Monday 16 January 2023

Adverse Effect

A section 35 order on a technicality, with the explicit promise to consider a different Gender Recognition Reform Bill if Nicola Sturgeon had rewritten the details. Nothing on the principle of gender self-identification, which the entire public sector and its vast network of contractors have been applying as the law throughout the United Kingdom for half a decade, under a Conservative Government. Alister Jack would not even have done this if Keir Starmer had not engaged in a characteristic act of opportunism yesterday.

Although she is pushing at an open door, Penny Mordaunt's order to the Church of England to introduce same-sex marriage if it wanted to keep its seats in the House of Lords, or to have any role in Coronations after the one that it was too late to rearrange, is a reminder that she is still there. Unlike, say, Kemi Badenoch, she will still be there after the next Cabinet reshuffle, too.

Someone, possibly Joanna Cherry and the two Alba MPs, needs to table the motion that, "This House welcomes His Majesty's Government's rejection of the principle of gender self-identification by its section 35 order against the Gender Recognition Reform (Scotland) Bill." They really would be squirming then.
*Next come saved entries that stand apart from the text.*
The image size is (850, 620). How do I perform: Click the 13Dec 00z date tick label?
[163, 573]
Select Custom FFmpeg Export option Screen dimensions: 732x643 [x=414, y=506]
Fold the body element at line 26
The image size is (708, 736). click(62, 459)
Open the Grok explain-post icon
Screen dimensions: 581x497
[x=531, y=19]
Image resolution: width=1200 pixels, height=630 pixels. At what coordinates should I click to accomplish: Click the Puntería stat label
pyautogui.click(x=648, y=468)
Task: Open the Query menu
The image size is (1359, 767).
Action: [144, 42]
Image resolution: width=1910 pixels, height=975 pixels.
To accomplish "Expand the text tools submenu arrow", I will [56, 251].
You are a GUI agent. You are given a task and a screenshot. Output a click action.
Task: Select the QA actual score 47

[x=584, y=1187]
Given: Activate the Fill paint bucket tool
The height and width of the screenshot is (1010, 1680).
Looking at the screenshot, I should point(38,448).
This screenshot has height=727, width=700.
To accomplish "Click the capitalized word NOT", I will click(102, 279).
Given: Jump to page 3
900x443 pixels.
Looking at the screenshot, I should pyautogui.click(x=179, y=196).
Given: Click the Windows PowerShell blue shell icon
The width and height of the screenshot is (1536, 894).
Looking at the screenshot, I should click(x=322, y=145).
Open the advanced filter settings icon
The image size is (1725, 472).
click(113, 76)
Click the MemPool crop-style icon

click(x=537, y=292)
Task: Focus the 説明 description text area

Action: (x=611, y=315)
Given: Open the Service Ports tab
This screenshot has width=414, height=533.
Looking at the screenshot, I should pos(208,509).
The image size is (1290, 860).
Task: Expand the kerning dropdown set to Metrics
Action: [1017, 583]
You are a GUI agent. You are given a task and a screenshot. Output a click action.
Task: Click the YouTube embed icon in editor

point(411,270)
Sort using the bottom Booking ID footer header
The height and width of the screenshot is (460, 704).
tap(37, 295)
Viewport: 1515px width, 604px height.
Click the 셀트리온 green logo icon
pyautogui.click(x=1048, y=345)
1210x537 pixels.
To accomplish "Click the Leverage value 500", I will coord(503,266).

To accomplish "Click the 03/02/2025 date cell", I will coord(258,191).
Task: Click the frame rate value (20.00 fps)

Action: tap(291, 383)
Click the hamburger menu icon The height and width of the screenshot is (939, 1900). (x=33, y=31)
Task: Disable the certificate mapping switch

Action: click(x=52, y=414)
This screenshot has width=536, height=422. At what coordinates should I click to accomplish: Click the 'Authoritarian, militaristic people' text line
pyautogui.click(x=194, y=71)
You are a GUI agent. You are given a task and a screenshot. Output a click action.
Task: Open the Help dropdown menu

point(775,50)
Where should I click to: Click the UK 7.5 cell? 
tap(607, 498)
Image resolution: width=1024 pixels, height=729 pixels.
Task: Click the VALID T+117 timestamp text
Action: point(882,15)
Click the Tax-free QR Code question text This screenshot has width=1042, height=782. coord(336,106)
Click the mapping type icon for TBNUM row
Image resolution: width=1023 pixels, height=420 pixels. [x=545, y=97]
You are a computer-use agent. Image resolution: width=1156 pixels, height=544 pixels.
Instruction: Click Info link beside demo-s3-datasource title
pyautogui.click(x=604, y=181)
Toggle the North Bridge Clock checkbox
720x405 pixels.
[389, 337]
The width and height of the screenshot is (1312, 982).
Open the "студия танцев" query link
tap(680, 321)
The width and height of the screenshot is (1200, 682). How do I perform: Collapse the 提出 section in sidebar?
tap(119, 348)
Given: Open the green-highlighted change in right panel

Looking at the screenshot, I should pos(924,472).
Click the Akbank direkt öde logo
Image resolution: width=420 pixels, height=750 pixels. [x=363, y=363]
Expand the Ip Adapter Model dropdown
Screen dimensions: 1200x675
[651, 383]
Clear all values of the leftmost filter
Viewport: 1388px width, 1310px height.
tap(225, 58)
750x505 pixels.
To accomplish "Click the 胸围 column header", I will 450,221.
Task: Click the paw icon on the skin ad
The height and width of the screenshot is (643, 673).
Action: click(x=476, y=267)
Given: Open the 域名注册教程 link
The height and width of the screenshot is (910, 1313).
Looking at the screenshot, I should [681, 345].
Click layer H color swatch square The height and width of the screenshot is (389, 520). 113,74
As they should be.

4 comments:

  1. Yes, when I was watching Starmer yesterday, you'll have been in church for the rest of us, I knew he was giving the green light to a section 35 order because the nuts and bolts weren't right. Sturgeon is making a fuss but the Bill will be fiddled with, brought back and passed. Who's against it, Tory MPs? Telegraph and Mail readers thought those were all Eurosceptics until hardly any of them campaigned for Leave and they made Theresa May PM without a vote.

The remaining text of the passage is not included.